BISC220/S10: Mod 1 Lab 1
Background Information
The purification of an enzyme is often required in order to study its physical characteristics and the reaction it catalyzes. Purification is essentially a concentrating process in which the concentration of the target enzyme is increased while other proteins are eliminated. The enrichment process also eliminates metabolites and other cellular constituents that may influence the enzyme structure and/or the reaction. Background information on protein purification can be found below and also in your textbook.
During this sequence of laboratory exercises, we will be partially purifying and characterizing the enzyme β-galactosidase from Escherichia coli, strain BL21(pET-14b). Although we will not be concerned with regulation of gene expression, it is of interest that experimentation on the production of β-galactosidase by E. coli ultimately led Francois Jacob and Jacques Monod to propose the 'operon' model for the regulation of gene expression. If you are interested in learning more about transcription regulation and early work on the genetic analysis of the lac-operon in E. coli, your text is a good additional source.
For this first series of lab exercises, we have chosen to study the enzyme β-galactosidase for a variety of reasons: it is a convenient enzyme for learning some of the basic techniques in enzymology because the enzyme is easily available in large quantities from microbial cells; the gene has been cloned; the crystal structure has been solved; it is relatively stable; the specific activity assay generally used is reliable and convenient (Jacobson et. al., 1994; Ring, 1990; Wallenfels and Weil, 1972).
Βeta-galactosidase allows E. coli to grow in a culture medium containing the sugar lactose as the sole source of energy. The enzyme hydrolyzes lactose into glucose and galactose:
The purification of β-galactosidase is facilitated when E. coli produce large quantities of the enzyme. Growth on lactose as a carbon source is not a sufficient means of insuring abundant production of the enzyme since the expression of β-galactosidase is controlled. β-galactosidase production remains partially repressed even when cells are grown in the presence of the substrate lactose. It is possible, however, to transform genetically engineered strains of E. coli with a plasmid that expresses high levels of β-galactosidase. The plasmid fuses a strong promoter upstream of the β-galactosidase gene, lacZ. The gene promoter (and the gene’s over expression) is regulated by isopropyl-β-D-thiogalactoside (IPTG), the structure of which is shown below.
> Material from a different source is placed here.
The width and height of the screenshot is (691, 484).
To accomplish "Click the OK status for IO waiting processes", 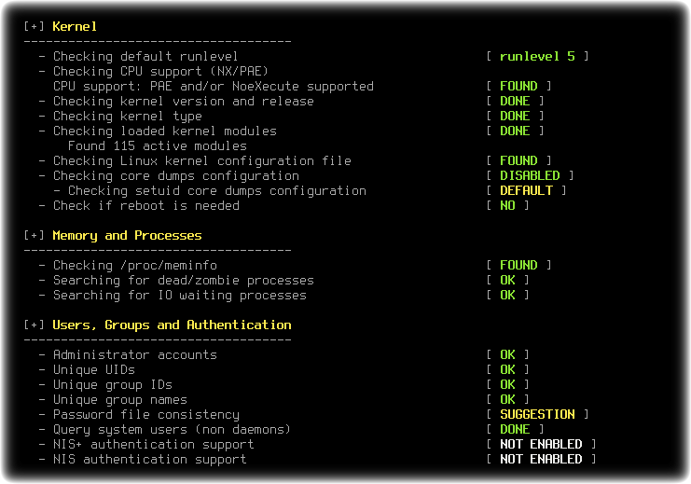I will [507, 296].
In addition to allowing the production of large quantities of β-galactosidase, the lacZ gene on the plasmid, is modified so that the primary sequence of the enzyme is extended on the amino terminus with six histidines. This 6xHis tail can be exploited to purify the protein using metal chelate affinity chromatography (Kagedal, 1998). See Lab 2 for additional background information on metal chelate affinity chromatography.
Our goals for Lab 1 are:
- Calibrate our micropipets,
- Induce E. coli BL21(pET-14b) cells to produce large quantities of 6xHis tagged β-galactosidase, and
- Learn how to model macromolecules and analyze their sequences, using the computer programs RasMol and ClustalW.
Tutorials
RasMol Tutorial
ClustalW Tutorial
References:
Jacobson RH, Zhang XJ, DuBose RF, Matthews BW (1994) Three-dimensional structure of β-galactosidase from E. coli. Nature. 369:761-6.
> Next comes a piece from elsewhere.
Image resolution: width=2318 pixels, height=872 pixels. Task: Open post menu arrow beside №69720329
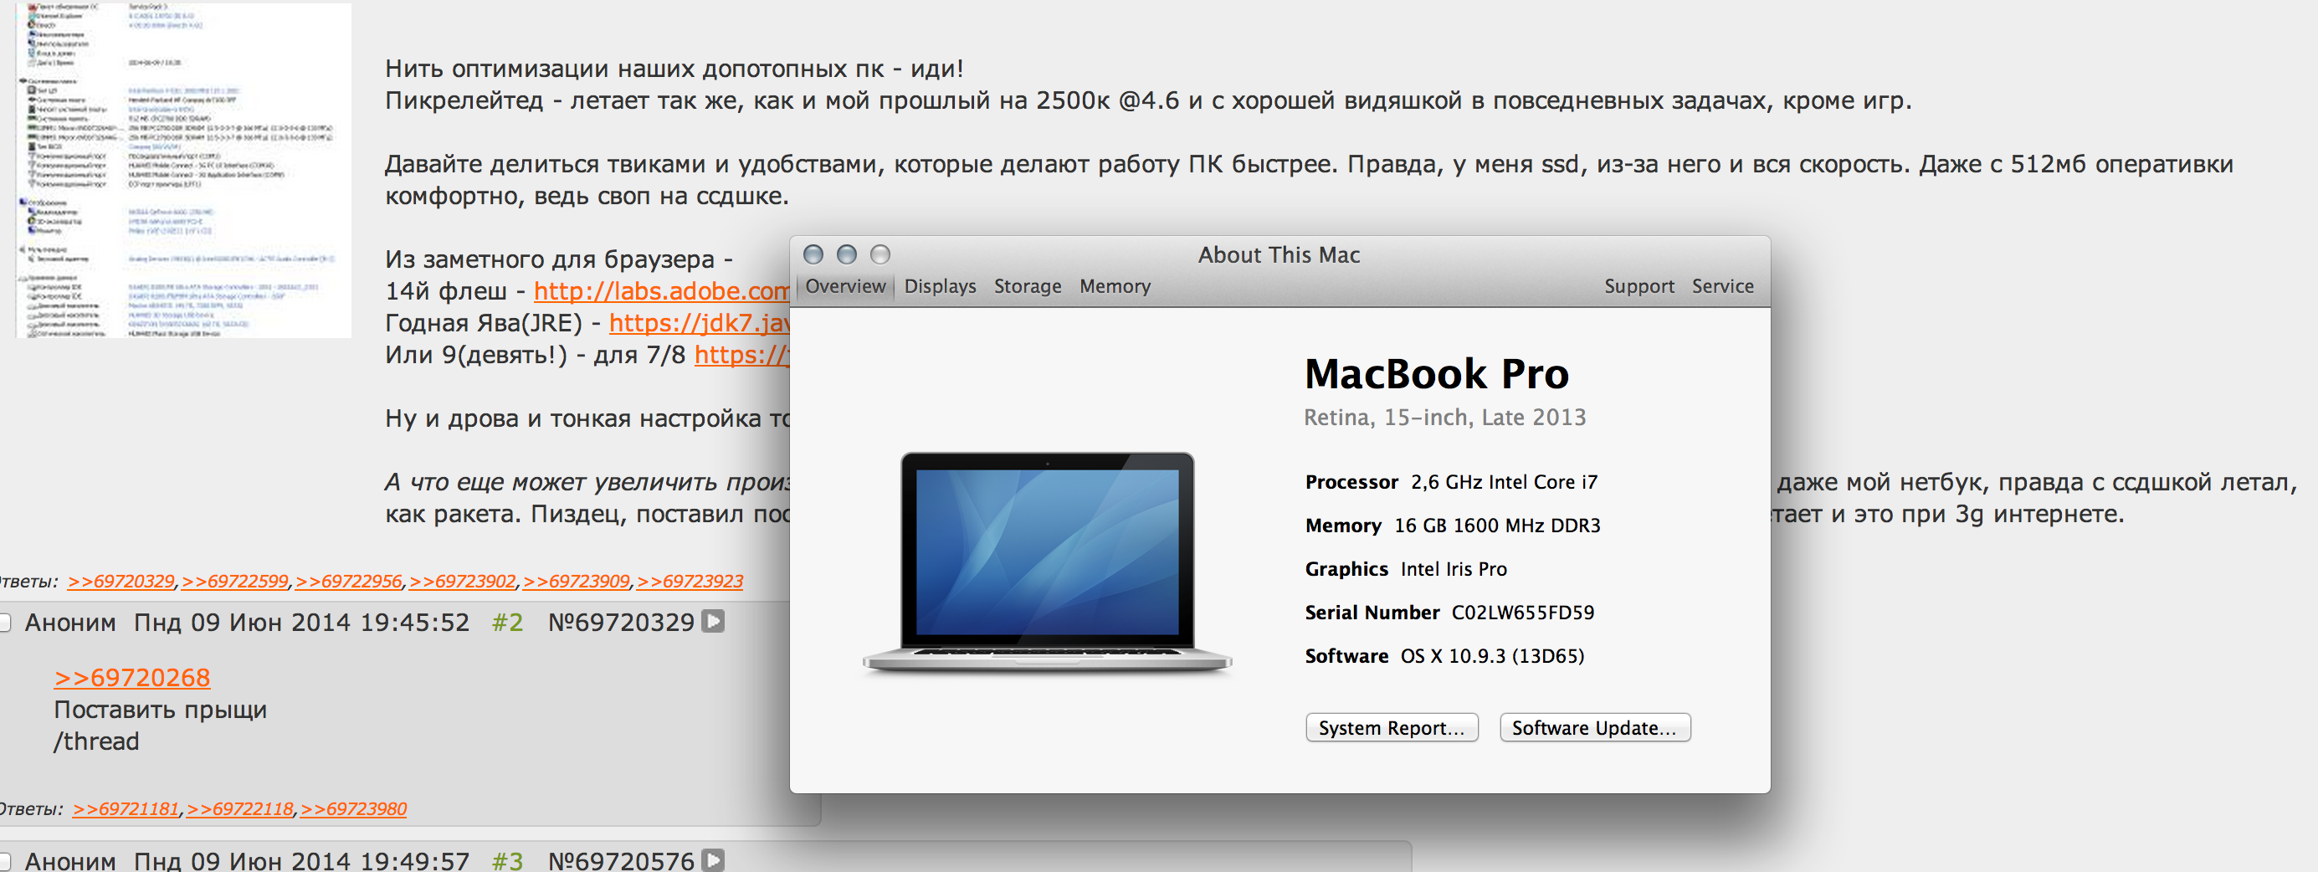tap(713, 622)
Karp G (2005) Cell and Molecular Biology Concepts and Experiments, 4th edition, John Wiley & Sons, Inc.,Hoboken.
Ring M, Huber RE (1990) Multiple replacements establish the importance of tyrosine-503 in beta-galactosidase (Escherichia coli). Arch Biochem Biophys. 283:342-50.
Wallenfels K, Weil R (1972) “β-galactosidase” In The Enzymes (Boyer PD, ed), Vol VII, 3rd ed, Academic Press, New York, pp 617-663.
Protocols
THE INDUCTION OF β-GALACTOSIDASE
You will be provided with approximately 200 ml of E. coli BL21 (pET-14b) in log phase growth in Luria broth (LB) media. You will induce the cells of this genetically engineered strain to increase production of 6xHis-β-galactosidase by adding IPTG to the cells and incubating them at 37°C for one hour. You will collect the cells by centrifugation and freeze the cell pellet until the next lab period.